Egwene przywdziała maskę idealnego opanowania, nie mając zamiaru zdradzać im swoich uczuć. Nie da satysfakcji Katerine. Zachowa swoją godność aż po kres wędrówki na pieniek kata. Do innych należała przyszła ocena, czy poradziła sobie dobrze jako Amyrlin, od niej samej zależało, czy umrze w sposób przystający Zasiadającej na Tronie Amyrlin. A tak się stanie.
Kobieta odsuwająca się od dwu Czerwonych wreszcie przemówiła, a jej głos, wręcz ociekający akcentem z Arafel, pozwolił wreszcie Egwene przypisać imię do twardej, pociągłej twarzy, ledwie widocznej w świetle księżyca. Berisha Terakuni, Szara, ciesząca się reputacją rygorystycznej, wręcz surowej interpretatorki prawa. Zawsze zgodnie z literą i nawet odrobiny miłosierdzia.
— Ani dzisiaj, ani jutro, Barasine, chyba że Elaida po nocy zamierza zwołać kolegium Zasiadających Komnaty, a one raczą przychylnie zareagować na jej apel. Rzecz wymaga rozpatrzenia przez Sąd Najwyższy, co nie jest kwestią minut ani nawet godzin, poza tym ostatnimi czasy Komnata w znacznie mniejszym stopniu skłonna jest pójść Elaidzie na rękę, czemu zresztą nie należy się dziwić. Moim zdaniem dziewczyna zostanie osądzona, ale posiedzenie Komnaty w jej sprawie odbędzie się dopiero w terminie dogodnym dla kolegium.

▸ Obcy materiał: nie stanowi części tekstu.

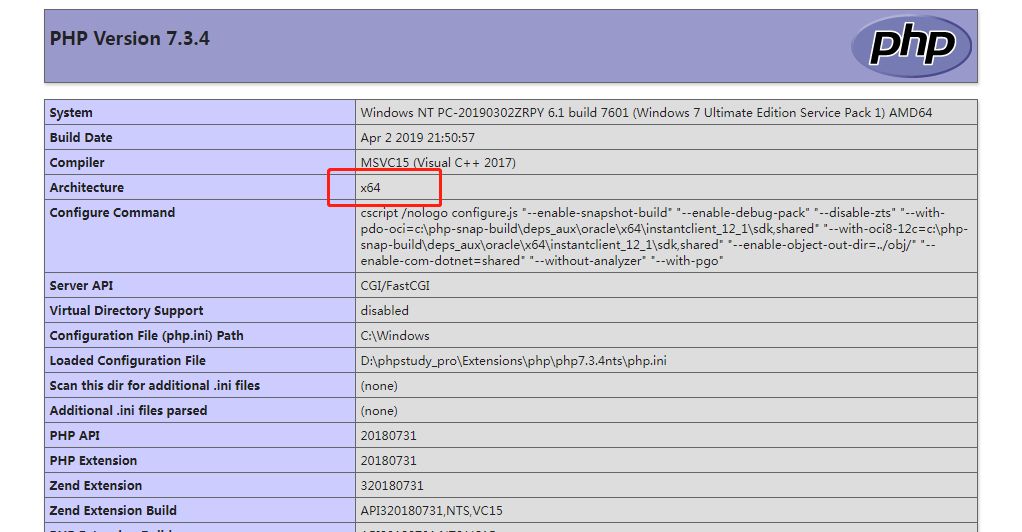
Task: Click the Scan this dir label
Action: tap(154, 386)
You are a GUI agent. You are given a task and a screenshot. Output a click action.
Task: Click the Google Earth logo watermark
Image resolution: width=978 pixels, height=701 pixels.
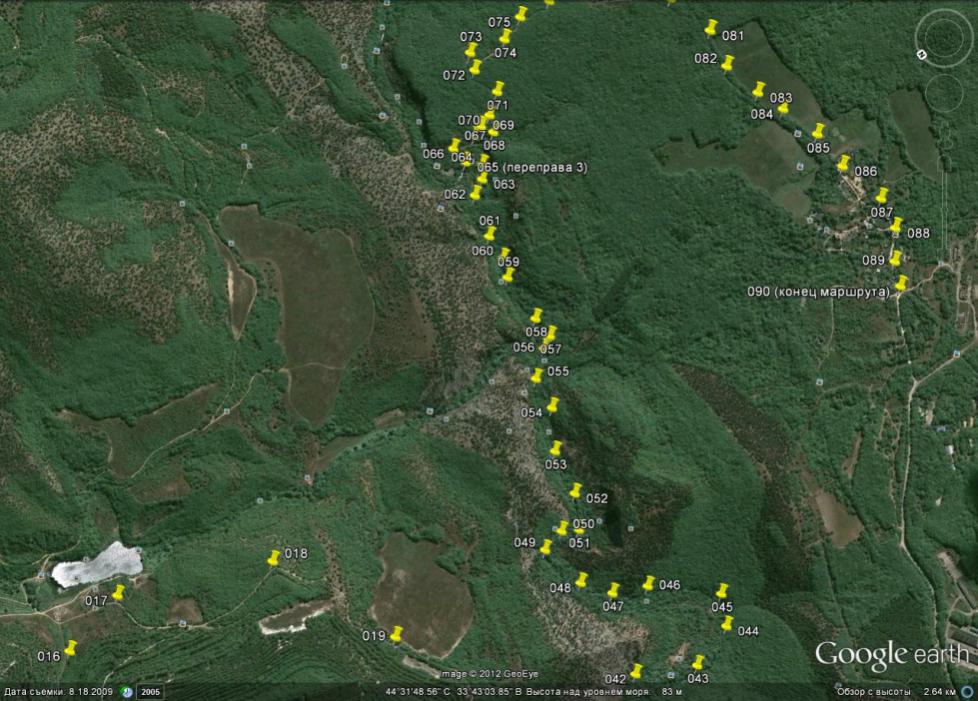point(891,655)

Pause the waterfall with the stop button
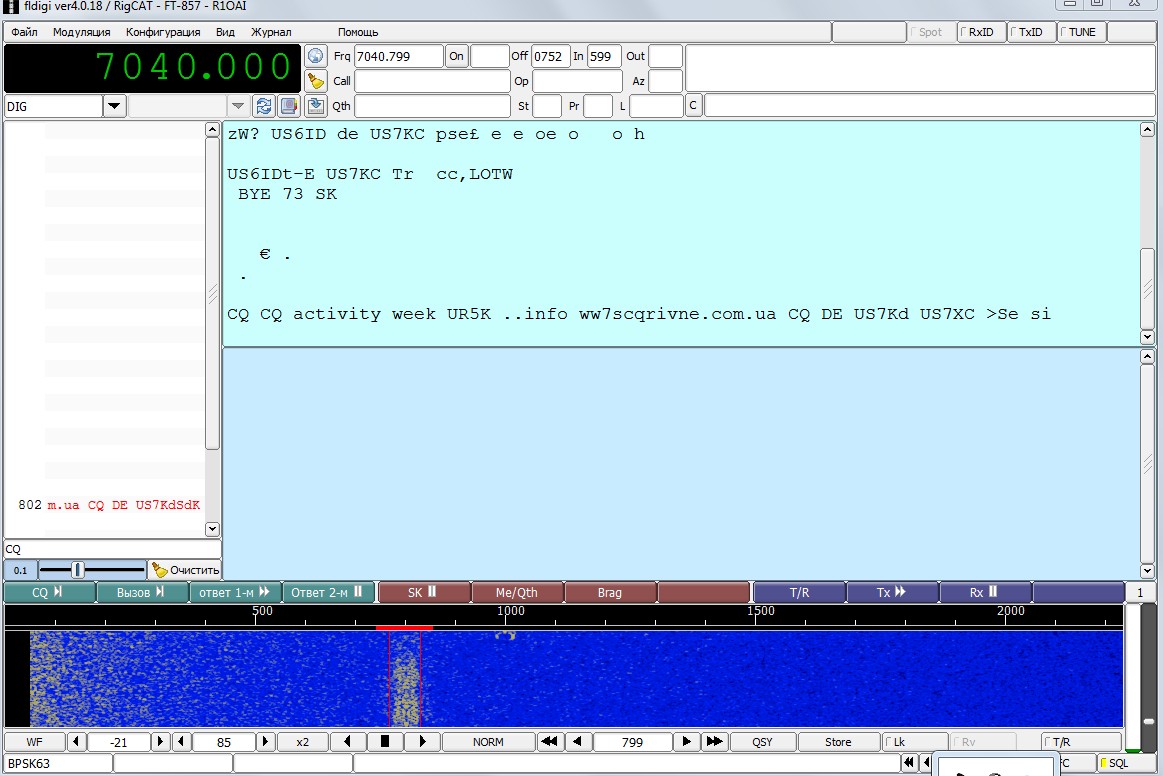(385, 742)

— Komnata zbierze się, kiedy sobie zażyczy Elaida, albo wszystkie Zasiadające otrzymają taką pokutę, że pożałują — warknęła Katerine. — Widziałyście, jak popędziły Jala i Merym, kiedy zobaczyły, kogo złapałyśmy? Elaida już wie o wszystkim i założę się, że wyciągnie Zasiadające z łóżek, choćby własnoręcznie. — W jej głosie pobrzmiewały tony równocześnie pełne samozadowolenia i złości. — A ty może zostaniesz mianowana Orędowniczką Łaski. Chciałabyś?
Berisha wyprostowała się z irytacją, poprawiając szal na ramionach. W niektórych przypadkach Orędowniczka Łaski otrzymywała tę samą karę jak ta, której broniła. Być może ewentualne zarzuty wobec Egwene podpadały właśnie pod definicję takiej sytuacji; mimo najlepszych wysiłków Siuan, mających na celu uzupełnienie jej wykształcenia, Egwene nie wiedziała.
— Ja natomiast chciałabym się dowiedzieć... — powiedziała po chwili milczenia Szara, ostentacyjnie ignorując kobietę siedzącą obok — co zrobiłaś z łańcuchem zaporowym? Jak można ten proces odwrócić?
— Nie można go odwrócić — odparła Egwene. — Trzeba wam wiedzieć, że teraz jest on już czystym cuendillarem. Nawet Moc go nie skruszy, tylko wzmocni. Przypuszczam, że mogłybyście go sprzedać, ale najpierw trzeba go zdemontować, a w tym celu zburzyć odpowiednie fragmenty bram strzegących zatoki. Oczywiście pod warunkiem, że na świecie istnieje ktoś, kogo stać na tak wielki cuendillar. Albo ktoś, kto by go chciał.
Tym razem żadna nie spróbowała powstrzymać Katerine przed uderzeniem jej, mocnym uderzeniem.
— Pilnuj swego języka! — krzyknęła Czerwona siostra.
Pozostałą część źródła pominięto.